Après avoir tourné pendant des années, qui me semblèrent des siècles, autour de cet astre tout à la fois ténébreux et flamboyant, je me suis enfin risqué à l'approcher…
J’ai donc plongé dans l’ouvrage de Friedrich Nietzsche (1844-1900) que j’avais à portée de main, afin d’explorer le monde étrange et redouté qui se situe Par delà le Bien et Le Mal.
Et j’ai découvert un étonnant patchwork anti-philosophique, fait de maximes, d’aphorismes et de sentences disparates. Une sorte de kaléidoscope multicolore dans lequel on peut trouver de vraies pépites mais aussi un foutoir confus, sans structure autre qu’une foule d’affirmations péremptoires, jetées tous azimuts, sans transition mais non sans périphrases et contradictions.
Pourquoi cette impression ?
Nietzsche commence par envoyer en enfer la philosophie et avec elle tous les philosophes qui ont eu le malheur de le devancer. De Platon à Schopenhauer, tout le monde y passe. Le premier parce qu’il a commis l’erreur d’inventer le socratisme qui introduisit l’utilitarisme dans la morale, autrement dit le ver dans le fruit....
Le ton est donné, mais ce n’est que le début du festival dévastateur.
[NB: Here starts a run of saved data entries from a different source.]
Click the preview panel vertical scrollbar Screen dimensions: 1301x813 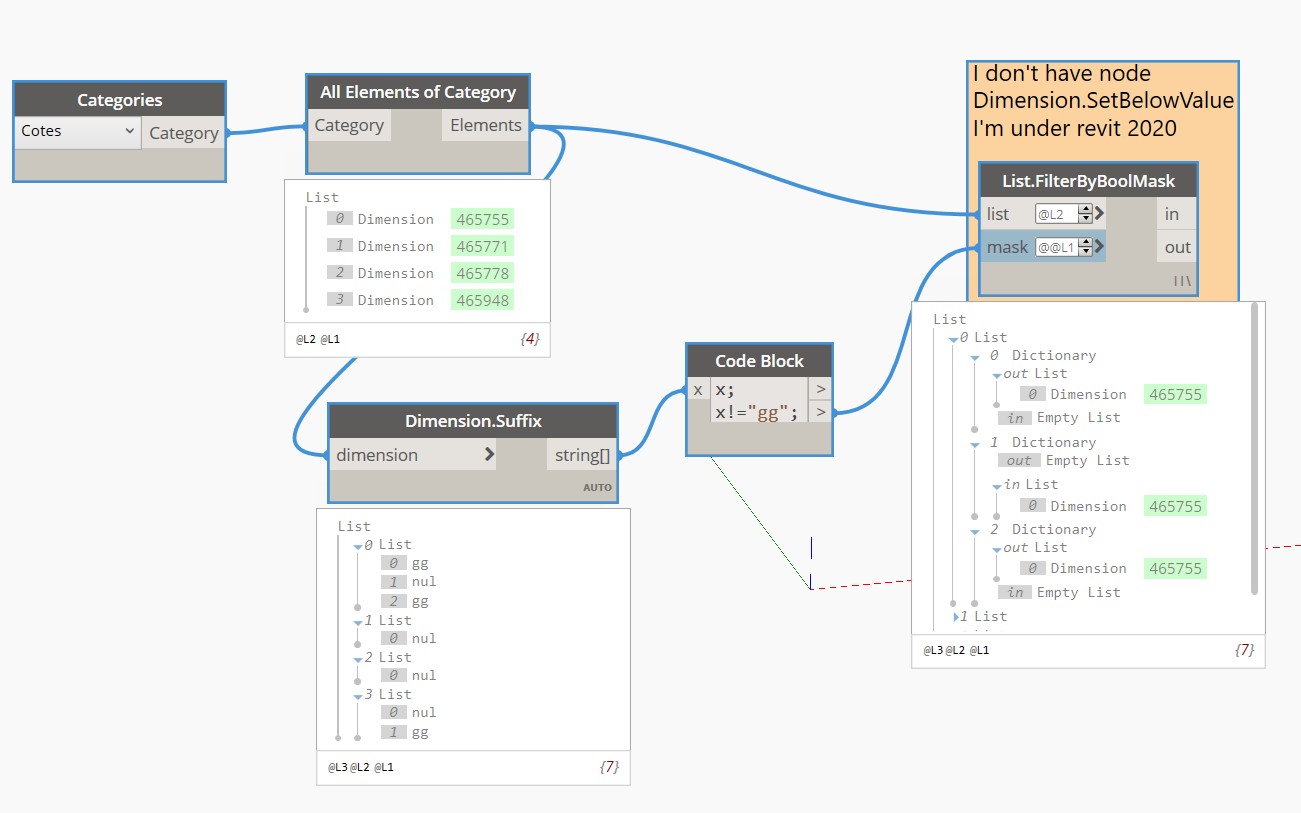point(1255,449)
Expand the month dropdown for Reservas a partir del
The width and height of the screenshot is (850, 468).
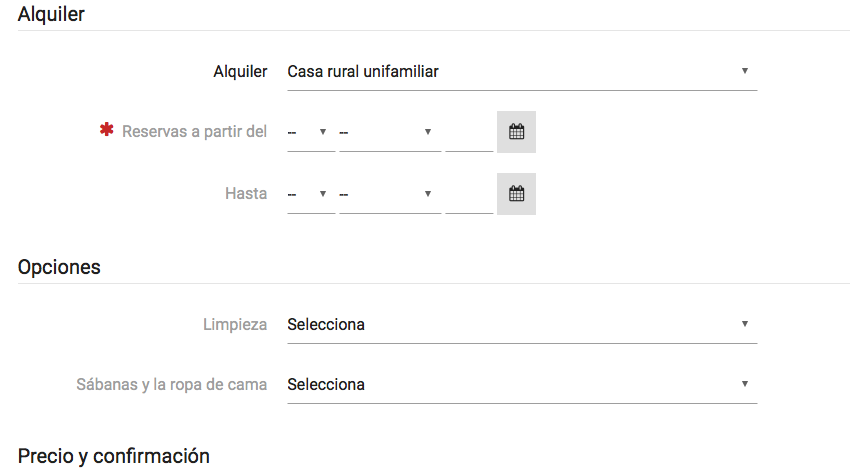[x=390, y=132]
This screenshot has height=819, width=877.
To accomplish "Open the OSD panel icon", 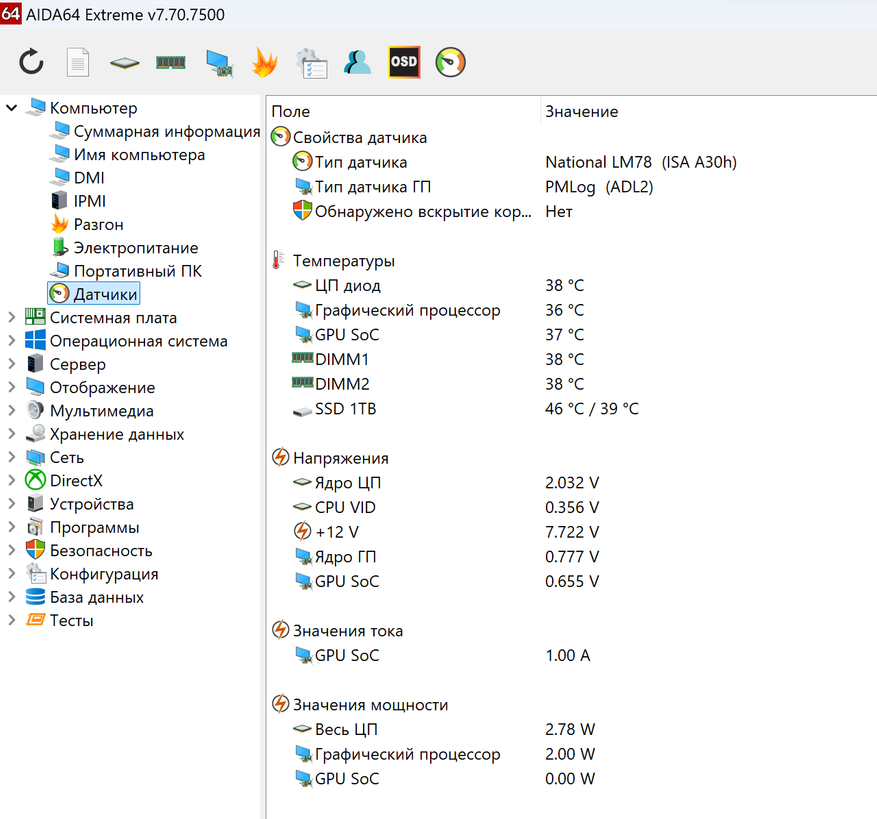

Plus proche de nous, le vénérable Kant est méchamment tourné en dérision. Son “impératif catégorique”, et sa découverte de “la faculté morale de l’homme”, sont qualifiés “d’amphigouri germanique”, “prolixe, solennel”, “un étalage de profondeur”...
Dans la foulée, le lecteur est invité à se méfier “des jongleries mathématiques dont Spinoza a masqué sa philosophie” et des pensées de Pascal, trop marquées par la foi, laquelle s’apparente “à un continuel suicide de la raison”...
L’école anglo-saxonne n'est pas davantage épargnée. Elle est même traitée avec le plus profond mépris. Hobbes, Locke et Hume sont condamnés sans appel pour avoir été la cause, plus d’un siècle durant, “d’un ravalement et d’un amoindrissement de l’idée même de la philosophie…” Il faudrait donc, entre autres jugements expéditifs, réfuter absolument “l’esprit superficiel de Locke en ce qui concerne l’origine des idées…” mais aussi rejeter l’enseignement de Bacon, qui constitue “une attaque contre tout esprit philosophique”. Enfin, si Darwin, John Stuart Mill, Herbert Spencer sont qualifiés “d’Anglais estimables”, leur apport se cantonne à “des vérités qui ne pénètrent nulle part mieux que dans les têtes médiocres, parce qu’elles sont faites à leur mesure”...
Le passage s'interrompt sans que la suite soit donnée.